Köpekler…

Serhat İncirli

En sadık dosttur köpek…

Yıllardır köpek beslerim ya da beslemeye çalışırım…

Evde üç tane var…

-*-*-

İkisi bahçede…

Ama bahçedekilerin lüksü yerinde…

-*-*-

İkisine ait müstakil evleri, eksilmeyen mamaları, veteriner bakımları falan…

-*-*-

Gördükleri sevgi ve ilgi de cabası…

-*-*-

Bir diğer köpek ise evde…

Bizden zerre ayrıcalığı yok…

Sürekli yenilenen iki “köpek yastığı”, hatta zaman zaman kuaförü ve hatta ve hatta özel şoförü…

-*-*-

Beğenmediği mamayı yemiyor…

Özel tuvalet bezleri alınıyor ve geceleyin yatak odamızdaki özel yastığında uyuyor…

-*-*-

Sabah beş gibi uyanırım…

Gözümü açtığımı ya da nefesimin değiştiğini mi anlar nedir; tam burnumun dibine gelir, gözlerimin içine dik dik bakar ve adeta “haydi aşağıya inelim” der…

-*-*-

Duş yapmamı, traş olmamı heyecanla bekler, yerinde duramaz…

-*-*-

Aşağıya ineriz, suyu, maması kontrol edilir önce…

Sonra benim kahve…

-*-*-

Kahve ile oturur, günün ilk haberlerini kontrol eder ve notlar alırım…

Bu süre zarfında ayaklarımın dibindedir ve kestirir gibidir…

-*-*-

Çantamı aldığım anda kapıya kadar gider ve çıkmamı bekler…

“Bye bye canım” derim ve yaklaşık 5 dakikalık sürüş sonrası, Lefkoşa Sanayi’de Sim Tv Stüdyosu’nun da bulunduğu United Medya binasının önüne gelirim…

-*-*-

İki anne köpek ve 7 yavru karşılar beni…

Ayaklarımı koklarlar, yiyecek bir şeyler isterler…

-*-*-

Yavrulardan iki siyah olanı yeni yeni görmeye başladım…

Diğerleri 5 taneydi ama bir tanesini otomobil ezmiş!

- [Yapılacak işler]
1. Köpekler yazısında "Sürekli yenilenen" diye başlayan cümle, evdeki köpeğe sağlananları sayıyor; bunları sırayla yazın.
2. Köpekler yazısının devamını, metnin son cümlesinden sonrasından başlayarak yazın.
Girdiler başka bir kaynaktan alınmıştır.

- [Bir koleksiyondan alınmış girdiler]
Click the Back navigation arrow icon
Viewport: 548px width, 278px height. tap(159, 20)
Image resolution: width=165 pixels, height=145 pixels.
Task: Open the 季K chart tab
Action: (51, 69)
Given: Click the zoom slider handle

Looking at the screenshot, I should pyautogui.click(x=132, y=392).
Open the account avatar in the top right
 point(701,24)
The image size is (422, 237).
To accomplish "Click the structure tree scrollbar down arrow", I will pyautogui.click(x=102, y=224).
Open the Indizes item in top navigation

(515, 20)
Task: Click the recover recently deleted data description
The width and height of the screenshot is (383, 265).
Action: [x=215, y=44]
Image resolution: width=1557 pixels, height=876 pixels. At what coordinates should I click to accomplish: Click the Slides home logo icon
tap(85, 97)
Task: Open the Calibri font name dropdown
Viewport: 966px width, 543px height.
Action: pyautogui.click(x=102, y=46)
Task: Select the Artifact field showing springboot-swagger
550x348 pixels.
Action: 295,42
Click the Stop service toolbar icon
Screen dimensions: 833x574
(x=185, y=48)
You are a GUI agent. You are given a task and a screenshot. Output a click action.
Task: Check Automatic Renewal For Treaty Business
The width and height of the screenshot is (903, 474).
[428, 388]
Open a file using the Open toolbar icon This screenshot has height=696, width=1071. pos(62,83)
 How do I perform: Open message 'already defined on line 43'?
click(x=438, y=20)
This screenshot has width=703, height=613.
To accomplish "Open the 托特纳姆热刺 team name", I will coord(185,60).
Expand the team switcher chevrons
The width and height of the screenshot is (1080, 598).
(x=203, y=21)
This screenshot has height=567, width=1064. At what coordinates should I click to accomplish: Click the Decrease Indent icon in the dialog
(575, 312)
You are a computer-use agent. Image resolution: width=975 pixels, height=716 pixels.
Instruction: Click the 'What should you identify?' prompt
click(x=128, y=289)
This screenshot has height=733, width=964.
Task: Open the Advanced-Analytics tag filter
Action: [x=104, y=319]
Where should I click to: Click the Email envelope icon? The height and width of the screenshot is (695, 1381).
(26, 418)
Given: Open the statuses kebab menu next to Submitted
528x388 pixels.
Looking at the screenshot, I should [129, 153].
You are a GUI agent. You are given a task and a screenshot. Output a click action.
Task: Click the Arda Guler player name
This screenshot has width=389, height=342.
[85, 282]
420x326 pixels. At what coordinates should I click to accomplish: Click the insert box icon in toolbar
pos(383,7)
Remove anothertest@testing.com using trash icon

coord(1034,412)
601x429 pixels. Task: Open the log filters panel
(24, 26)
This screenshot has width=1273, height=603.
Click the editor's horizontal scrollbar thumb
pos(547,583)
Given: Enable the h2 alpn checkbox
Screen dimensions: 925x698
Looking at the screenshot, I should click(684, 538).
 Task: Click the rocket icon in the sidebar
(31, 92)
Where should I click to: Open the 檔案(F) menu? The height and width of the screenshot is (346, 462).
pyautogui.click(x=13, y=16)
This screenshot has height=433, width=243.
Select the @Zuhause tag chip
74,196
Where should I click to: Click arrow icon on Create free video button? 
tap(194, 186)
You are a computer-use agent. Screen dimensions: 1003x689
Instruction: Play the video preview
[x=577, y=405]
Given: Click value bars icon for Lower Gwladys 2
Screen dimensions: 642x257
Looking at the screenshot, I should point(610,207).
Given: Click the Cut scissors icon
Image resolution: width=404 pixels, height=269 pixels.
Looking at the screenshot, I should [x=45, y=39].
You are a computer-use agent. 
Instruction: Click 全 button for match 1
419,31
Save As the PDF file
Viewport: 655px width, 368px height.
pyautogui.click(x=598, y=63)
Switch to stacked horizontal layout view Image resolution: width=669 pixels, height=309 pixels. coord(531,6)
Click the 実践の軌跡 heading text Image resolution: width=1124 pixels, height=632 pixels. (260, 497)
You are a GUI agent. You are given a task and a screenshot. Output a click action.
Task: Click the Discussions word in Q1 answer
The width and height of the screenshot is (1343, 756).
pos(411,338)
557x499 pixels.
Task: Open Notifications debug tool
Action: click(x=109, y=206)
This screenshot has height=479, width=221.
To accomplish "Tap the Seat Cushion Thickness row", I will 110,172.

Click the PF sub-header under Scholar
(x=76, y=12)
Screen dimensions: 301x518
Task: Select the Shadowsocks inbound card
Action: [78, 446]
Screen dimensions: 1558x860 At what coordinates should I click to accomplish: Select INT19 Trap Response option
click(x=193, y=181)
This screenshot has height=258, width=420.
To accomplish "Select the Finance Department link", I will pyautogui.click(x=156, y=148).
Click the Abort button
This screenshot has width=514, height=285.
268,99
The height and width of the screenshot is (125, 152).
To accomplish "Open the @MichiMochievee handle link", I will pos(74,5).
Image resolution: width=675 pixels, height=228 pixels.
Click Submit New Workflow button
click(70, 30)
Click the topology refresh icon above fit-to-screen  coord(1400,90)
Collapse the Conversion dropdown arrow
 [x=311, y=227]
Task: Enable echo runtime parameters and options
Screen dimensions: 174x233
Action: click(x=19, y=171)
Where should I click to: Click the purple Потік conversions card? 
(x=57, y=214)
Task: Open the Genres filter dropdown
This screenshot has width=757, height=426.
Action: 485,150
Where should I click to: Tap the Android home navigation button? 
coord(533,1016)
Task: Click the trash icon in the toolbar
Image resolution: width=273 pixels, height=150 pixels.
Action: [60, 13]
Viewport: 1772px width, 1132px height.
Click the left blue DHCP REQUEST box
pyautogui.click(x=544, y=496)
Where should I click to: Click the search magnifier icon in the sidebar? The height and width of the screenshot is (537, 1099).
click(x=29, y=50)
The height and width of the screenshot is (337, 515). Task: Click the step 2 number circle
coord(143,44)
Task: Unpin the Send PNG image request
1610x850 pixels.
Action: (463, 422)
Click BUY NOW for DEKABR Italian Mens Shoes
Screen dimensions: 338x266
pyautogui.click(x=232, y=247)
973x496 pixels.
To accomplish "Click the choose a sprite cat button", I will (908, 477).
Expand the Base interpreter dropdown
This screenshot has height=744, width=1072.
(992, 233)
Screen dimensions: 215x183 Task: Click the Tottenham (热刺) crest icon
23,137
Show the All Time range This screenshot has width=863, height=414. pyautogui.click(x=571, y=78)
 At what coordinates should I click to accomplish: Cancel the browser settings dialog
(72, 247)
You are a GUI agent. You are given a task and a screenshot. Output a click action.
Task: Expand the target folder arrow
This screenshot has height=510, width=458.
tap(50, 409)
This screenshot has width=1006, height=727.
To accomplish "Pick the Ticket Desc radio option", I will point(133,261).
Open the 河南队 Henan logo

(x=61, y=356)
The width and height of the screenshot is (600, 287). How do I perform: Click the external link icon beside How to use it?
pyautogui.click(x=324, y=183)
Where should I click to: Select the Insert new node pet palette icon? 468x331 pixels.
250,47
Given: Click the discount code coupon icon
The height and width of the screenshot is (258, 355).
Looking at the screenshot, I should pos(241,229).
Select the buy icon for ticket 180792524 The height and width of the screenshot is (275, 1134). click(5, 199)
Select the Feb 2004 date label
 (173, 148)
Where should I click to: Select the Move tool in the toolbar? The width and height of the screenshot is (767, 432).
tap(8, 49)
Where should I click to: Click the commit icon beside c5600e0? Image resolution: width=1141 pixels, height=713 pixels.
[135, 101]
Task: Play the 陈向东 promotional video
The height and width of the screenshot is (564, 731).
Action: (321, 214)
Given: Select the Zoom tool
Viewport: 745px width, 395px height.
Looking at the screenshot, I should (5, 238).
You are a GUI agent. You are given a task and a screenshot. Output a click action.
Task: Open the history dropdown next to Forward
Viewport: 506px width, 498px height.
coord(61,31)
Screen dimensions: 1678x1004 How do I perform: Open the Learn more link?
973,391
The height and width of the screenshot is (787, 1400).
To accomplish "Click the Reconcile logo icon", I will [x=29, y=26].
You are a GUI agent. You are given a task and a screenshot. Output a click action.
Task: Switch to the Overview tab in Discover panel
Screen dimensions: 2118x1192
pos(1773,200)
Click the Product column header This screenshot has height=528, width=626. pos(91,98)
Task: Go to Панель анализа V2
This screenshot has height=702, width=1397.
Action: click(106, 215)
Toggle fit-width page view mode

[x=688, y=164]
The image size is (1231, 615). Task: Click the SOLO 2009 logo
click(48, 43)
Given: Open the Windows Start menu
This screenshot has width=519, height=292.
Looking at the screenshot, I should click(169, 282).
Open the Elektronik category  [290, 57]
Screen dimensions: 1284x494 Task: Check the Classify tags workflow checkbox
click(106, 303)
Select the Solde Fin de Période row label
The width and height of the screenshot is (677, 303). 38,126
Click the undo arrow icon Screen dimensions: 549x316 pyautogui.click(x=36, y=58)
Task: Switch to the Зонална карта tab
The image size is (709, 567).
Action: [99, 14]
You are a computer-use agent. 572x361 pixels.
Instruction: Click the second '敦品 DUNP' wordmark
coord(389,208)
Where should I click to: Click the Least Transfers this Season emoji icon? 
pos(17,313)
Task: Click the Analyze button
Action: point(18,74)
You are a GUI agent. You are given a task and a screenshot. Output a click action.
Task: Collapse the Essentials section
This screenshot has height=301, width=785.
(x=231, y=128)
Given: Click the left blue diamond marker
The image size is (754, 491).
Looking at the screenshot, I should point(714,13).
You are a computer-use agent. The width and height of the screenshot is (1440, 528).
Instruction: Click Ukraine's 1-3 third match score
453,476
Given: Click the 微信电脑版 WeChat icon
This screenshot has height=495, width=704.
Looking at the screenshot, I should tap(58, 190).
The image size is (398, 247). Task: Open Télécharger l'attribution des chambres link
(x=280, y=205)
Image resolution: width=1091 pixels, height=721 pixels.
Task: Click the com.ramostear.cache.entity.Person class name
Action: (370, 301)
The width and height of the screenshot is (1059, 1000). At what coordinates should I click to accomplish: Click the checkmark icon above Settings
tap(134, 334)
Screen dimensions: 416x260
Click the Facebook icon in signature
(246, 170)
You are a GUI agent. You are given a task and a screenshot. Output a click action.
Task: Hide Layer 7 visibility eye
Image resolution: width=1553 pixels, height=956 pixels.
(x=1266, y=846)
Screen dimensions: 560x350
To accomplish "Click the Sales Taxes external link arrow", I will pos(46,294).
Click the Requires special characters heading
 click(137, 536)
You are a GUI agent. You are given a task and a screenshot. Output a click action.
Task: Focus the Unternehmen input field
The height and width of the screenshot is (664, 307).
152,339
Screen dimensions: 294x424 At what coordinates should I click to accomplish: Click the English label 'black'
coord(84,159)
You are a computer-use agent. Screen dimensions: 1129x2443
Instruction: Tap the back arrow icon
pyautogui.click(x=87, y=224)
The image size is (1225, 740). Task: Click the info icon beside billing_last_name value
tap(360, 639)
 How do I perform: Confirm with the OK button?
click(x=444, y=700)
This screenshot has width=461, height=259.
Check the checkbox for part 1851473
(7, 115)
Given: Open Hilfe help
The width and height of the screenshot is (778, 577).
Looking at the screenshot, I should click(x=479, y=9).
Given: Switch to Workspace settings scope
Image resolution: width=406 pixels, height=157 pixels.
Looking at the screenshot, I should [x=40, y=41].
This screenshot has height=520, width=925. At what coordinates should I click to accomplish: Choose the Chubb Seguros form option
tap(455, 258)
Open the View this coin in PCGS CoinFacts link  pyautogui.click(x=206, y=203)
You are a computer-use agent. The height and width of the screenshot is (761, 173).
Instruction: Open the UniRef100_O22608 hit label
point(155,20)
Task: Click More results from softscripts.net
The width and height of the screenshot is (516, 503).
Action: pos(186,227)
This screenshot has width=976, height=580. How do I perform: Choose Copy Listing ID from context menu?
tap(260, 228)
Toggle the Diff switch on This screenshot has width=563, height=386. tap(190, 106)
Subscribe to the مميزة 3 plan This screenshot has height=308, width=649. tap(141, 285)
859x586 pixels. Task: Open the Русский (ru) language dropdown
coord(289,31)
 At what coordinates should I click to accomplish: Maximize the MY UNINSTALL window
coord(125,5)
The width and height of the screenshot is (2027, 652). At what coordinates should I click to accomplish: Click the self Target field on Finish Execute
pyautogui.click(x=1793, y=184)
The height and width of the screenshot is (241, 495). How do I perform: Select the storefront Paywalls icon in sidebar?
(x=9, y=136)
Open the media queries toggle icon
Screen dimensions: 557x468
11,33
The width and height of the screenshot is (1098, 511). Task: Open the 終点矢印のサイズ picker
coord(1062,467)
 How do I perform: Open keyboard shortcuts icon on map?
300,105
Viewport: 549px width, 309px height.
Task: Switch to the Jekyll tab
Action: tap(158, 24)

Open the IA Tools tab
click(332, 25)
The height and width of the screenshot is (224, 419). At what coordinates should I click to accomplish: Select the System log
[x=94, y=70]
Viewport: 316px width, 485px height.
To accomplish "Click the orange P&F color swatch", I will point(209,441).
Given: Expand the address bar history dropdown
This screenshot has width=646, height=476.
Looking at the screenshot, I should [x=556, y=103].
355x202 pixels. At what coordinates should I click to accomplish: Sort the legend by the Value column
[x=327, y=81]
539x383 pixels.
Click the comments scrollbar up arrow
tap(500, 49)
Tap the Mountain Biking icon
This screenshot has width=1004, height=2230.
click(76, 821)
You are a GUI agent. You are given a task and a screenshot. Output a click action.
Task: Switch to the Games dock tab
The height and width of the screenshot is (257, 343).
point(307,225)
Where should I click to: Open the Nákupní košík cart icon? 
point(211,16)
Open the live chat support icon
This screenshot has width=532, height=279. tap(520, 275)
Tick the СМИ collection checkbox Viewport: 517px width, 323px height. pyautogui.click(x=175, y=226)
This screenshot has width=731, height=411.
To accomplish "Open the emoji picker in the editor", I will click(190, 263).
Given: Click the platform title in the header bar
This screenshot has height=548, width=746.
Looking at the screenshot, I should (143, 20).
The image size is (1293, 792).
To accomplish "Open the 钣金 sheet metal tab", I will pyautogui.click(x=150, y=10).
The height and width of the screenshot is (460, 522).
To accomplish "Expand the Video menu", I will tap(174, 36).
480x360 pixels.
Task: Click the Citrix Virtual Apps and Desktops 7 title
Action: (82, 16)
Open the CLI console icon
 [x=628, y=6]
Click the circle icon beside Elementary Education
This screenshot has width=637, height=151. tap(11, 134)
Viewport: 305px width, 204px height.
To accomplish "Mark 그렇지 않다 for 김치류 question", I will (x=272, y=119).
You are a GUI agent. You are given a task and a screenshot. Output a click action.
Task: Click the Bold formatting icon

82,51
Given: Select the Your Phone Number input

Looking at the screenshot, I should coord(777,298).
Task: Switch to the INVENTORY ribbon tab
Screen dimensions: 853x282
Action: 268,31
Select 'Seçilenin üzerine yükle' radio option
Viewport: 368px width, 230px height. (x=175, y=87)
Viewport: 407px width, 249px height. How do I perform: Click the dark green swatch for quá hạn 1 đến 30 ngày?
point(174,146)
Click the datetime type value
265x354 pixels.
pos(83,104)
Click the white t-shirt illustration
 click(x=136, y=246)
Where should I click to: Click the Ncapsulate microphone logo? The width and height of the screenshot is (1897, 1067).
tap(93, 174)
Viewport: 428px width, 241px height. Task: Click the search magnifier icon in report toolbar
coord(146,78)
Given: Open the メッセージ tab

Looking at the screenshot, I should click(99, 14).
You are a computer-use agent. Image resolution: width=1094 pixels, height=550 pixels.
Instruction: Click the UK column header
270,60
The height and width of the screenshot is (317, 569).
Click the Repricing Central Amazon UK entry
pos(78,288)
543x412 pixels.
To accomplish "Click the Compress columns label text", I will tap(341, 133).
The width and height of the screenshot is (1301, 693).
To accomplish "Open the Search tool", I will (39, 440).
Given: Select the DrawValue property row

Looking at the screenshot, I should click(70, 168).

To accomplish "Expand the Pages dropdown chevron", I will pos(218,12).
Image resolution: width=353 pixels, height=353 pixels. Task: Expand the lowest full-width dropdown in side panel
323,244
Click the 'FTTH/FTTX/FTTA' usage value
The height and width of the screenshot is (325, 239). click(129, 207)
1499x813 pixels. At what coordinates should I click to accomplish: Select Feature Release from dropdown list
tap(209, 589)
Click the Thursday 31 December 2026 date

- [Görev yanıtları]
1. Sürekli yenilenen iki "köpek yastığı", kuaför, özel şoför

2.
-*-*-

Yenidüzen’den Sevgül ve Serap evden bir şeyler getirir, bir kovaya da su koyarlar; köpekler yer içer…

-*-*-

Veteriner yok!

Hastalık olabilir!

Güvenlikleri yok ve etraf kendileri gibi onlarcasıyla dop dolu!

-*-*-

Bir ülkenin en önemli gelişmişlik ya da gelişmemişlik göstergesi bence evcil hayvanlarıdır…

Sokakta atıl olmaması gerekirler…

-*-*-

Ve ne yazık ki ülkemizdeki görüntü, geri kalmışlığın dik alasıdır…

-*-*-

İnsanlar arasında var olan sınıf farkı, hayvanlar arasında çok daha acı boyuttadır…

-*-*-

“Benim devletim var” demekle devlet sahibi olamazsınız…

Oturduğunuz mis gibi konforlu koltuklarınızda klavye kahramanlığı yaparak, nutuklar atarak egemen ve eşit devlet olduğunuz yalanını söyleyebilirsiniz elbette; yazabilirsiniz de!

-*-*-

Ama “nerede o devlet; haydi gösterin” deseler, şiddete maruz kalmış korkuyla yaşamaya çalışan sokak köpecikleri gibi kuyrucuğunuzu kıçınıza sokar, gidersiniz!

Da o köpecikler her şeye rağmen sevimlidir, siz hırsız, rüşvetçisiniz!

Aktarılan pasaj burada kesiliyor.